Yargıtay 11. Hukuk Dairesi 2019/**** E. - 2020/**** K.

Dava, rekabet yasağı sözleşmesine aykırılıktan kaynaklanan cezai şart istemine ilişkindir. Bölge Adliye Mahkemesince, taraflar arasında akdedilen hizmet sözleşmesinde yer alan rekabet etmeme yasağına ilişkin hükmün sadece işçi aleyhine cezai şart öngördüğü, bu nedenle 6098 sayılı TBK’nın 420.maddesi uyarınca geçersiz olduğu gerekçesiyle, ilk derece mahkemesince davanın kısmen kabulüne dair verilen karar kaldırılıp, esas hakkında yeniden hüküm tesis edilmek suretiyle davanın reddine karar verilmiştir. Ancak Dairemizin 11.02.2019 gün, 2017/3977 Esas-2019/990 Karar sayılı ilamında da belirtildiği üzere, hizmet sözleşmesi içerisinde rekabet etmeme yasağına dair hüküm bulunduğu hallerde, sözleşmenin, hem hizmet ilişkisinin devamı sürecinde geçerli olan bir hizmet sözleşmesini, hem de hizmet sözleşmesi sona erdirdikten sonra da yükümlülükler öngören bir rekabet etmeme sözleşmesini ihtiva ettiğinin kabulü gerekir. Bu durumda, hizmet sözleşmelerinde sadece işçi aleyhine konulan cezai şart hükümlerin geçersiz olduğunu hüküm altına alan TBK’nın 420.maddesinin taraflar arasında akdedilen rekabet etmeme sözleşmesine uygulanma imkanı bulunmamaktadır.
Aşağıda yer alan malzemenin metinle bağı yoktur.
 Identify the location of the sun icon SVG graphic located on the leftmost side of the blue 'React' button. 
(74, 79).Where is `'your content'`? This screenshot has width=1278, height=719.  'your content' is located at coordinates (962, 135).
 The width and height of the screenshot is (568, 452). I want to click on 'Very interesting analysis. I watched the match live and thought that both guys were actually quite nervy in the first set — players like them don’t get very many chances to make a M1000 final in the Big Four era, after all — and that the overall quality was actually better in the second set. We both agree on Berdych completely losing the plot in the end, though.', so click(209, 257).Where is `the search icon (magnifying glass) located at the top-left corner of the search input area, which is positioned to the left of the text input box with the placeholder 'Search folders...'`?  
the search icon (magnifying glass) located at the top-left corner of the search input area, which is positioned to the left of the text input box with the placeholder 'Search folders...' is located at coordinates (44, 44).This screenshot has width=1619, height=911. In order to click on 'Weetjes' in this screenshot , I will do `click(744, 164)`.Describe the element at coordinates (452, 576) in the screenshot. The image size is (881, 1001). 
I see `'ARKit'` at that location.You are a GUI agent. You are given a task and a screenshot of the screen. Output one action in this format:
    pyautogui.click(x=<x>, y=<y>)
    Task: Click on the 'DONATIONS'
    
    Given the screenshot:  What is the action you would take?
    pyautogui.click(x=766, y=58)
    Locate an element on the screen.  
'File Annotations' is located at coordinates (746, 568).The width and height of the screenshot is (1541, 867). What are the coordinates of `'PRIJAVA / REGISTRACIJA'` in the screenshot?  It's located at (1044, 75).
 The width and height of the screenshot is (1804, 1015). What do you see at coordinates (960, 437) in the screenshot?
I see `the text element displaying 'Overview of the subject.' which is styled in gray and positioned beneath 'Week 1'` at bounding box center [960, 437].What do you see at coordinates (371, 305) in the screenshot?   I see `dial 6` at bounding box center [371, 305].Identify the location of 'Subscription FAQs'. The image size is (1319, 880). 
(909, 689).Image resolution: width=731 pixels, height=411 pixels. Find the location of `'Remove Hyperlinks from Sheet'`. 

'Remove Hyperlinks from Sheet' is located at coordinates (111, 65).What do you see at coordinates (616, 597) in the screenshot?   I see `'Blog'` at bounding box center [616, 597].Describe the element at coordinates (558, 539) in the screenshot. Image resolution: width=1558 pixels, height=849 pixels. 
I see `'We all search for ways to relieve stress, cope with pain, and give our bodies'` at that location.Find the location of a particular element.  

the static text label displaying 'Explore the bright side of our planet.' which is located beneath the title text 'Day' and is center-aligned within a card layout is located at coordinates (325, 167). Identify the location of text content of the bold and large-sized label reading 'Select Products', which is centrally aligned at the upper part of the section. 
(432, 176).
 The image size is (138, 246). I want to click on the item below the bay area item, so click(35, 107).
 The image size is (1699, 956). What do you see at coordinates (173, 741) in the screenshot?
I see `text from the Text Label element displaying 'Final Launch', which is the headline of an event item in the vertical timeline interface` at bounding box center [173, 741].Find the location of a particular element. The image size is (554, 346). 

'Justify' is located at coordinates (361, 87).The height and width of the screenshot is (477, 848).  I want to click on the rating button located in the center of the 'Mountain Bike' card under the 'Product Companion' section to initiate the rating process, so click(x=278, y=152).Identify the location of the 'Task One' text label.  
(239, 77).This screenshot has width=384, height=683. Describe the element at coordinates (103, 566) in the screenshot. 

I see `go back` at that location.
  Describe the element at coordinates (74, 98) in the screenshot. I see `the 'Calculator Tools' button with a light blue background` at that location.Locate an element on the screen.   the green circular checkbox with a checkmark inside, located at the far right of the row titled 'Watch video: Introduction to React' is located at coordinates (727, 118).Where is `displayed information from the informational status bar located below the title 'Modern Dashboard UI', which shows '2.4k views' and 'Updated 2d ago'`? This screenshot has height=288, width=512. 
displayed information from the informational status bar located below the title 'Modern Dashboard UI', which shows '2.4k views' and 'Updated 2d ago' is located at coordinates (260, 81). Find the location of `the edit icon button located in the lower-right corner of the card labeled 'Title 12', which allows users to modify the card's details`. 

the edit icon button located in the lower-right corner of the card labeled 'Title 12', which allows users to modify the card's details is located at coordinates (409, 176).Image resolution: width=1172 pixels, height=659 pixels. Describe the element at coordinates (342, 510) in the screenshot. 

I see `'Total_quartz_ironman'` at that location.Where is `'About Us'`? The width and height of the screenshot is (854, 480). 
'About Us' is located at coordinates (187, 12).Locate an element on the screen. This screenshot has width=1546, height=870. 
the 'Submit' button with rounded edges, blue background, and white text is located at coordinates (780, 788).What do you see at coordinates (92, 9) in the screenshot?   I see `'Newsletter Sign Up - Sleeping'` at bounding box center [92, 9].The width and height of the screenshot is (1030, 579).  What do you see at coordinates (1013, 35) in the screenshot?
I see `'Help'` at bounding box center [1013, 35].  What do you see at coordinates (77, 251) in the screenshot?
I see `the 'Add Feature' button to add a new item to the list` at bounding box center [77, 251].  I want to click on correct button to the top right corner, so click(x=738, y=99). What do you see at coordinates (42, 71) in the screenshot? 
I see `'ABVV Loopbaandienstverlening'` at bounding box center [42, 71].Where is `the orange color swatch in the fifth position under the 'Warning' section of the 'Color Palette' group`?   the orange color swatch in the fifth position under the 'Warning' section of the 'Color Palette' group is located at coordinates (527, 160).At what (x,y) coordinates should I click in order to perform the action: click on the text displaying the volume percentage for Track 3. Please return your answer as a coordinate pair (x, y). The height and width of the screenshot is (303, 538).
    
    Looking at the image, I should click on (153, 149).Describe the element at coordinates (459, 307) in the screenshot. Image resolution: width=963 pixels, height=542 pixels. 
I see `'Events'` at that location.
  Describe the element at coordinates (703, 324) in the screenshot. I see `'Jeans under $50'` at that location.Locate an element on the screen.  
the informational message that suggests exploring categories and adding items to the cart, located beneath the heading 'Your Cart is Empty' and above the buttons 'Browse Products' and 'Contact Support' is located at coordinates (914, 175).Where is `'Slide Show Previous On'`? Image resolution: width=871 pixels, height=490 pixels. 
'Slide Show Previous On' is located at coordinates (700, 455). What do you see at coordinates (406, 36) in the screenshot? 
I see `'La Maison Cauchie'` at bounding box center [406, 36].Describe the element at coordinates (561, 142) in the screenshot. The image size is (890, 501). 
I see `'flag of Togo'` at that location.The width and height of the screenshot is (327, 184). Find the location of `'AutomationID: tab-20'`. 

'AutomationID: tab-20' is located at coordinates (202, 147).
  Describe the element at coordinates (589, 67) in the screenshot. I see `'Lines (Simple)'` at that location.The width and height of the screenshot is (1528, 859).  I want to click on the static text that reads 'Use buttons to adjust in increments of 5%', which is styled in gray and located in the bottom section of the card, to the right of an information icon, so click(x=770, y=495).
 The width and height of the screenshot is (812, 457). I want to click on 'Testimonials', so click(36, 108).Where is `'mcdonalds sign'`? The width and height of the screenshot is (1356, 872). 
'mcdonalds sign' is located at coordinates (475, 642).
Kaldı ki, taraflar arasında imzalanan hizmet sözleşmesinde rekabet yasağına ilişkin bir düzenlmeye yer verilmemiş olup, bu hususta 09.09.2013 tarihinde ayrı bir sözleşme imzalanmıştır. Belirtilen nedenlerle mahkemenin anılan gerekçesi doğru bulunmamış, Bölge Adliye Mahkemesi kararının bozularak kaldırılması gerekmiştir.

Yargıtay 11. Hukuk Dairesi 2020/**** E. - 2021/**** K.

2-Davacı vekilinin temyiz itirazlarına gelince, dava, bayilik sözleşmesinden kaynaklanan cezai şartın tahsili istemine ilişkindir. Taraflar arasında akdedilen bayilik sözleşmesine ek olarak akdedilen ürün alım taahhütnamesinin g bendinde, davacının eksik alıma dayalı cezai şart alacağını yıl sonunda veya toplam olarak sözleşme süresinin sonunda isteyebileceği belirlenmiştir. Bu durumda TBK’nın 179/2 maddesine göre, bu cezai şart alacağının istenmesi bakımından artık ihtirazi kayda gerek bulunmamaktadır. Bu nedenle, davalının ilk akaryakıtı alım tarihi olarak kabul edilen 28.05.2014 tarihinden, dava tarihine kadar tamamlanmış birer yıllık süreler göz önünde bulundurularak hesaplanacak cezai şart alacağına hükmedilmesi gerekmekteyken, yazılı şekilde karar verilmesi yerinde görülmemiştir.

Yargıtay 11. Hukuk Dairesi 2020/**** E. - 2021/**** K.

2-Asıl dava, taşıma sözleşmesine dayalı alacağın tahsili amacıyla girişilen icra takibine vaki itirazın iptali, karşı dava, aynı sözleşmeye dayalı cezai şart alacağının tahsili ile fazladan ödenen taşıma ücretinin istirdadı, bu mümkün olmazsa asıl davada hükmedilecek tazminattan mahsubu istemine ilişkindir. Karşı davada taraflar arasında düzenlenen sözleşmede kararlaştırılan cezai şart TBK 179/2. maddesi kapsamında ifaya ekli cezai şart niteliğinde olmakla, bu cezai şartın istenmesi için ifa gecikmeli olarak yapılması durumunda dahi ihtirazı kayıtla ifanın kabul edilmesi gerekir. Bu durum karşısında nakliye faturaları gönderilip faturalar itirazsız ticari deftere kaydedildiğinden artık davacının bu yöne ilişkin olarak sevk irsaliyelerinin verilmediğini belirterek cezai şart istemesi mümkün değildir. Bu nedenle yerel mahkemece yeterli gerekçe gösterilmeden bu kısma yönelik karşı davanın kısmen kabulüne karar verilmesi doğru görülmemiş, bozmayı gerektirmiştir.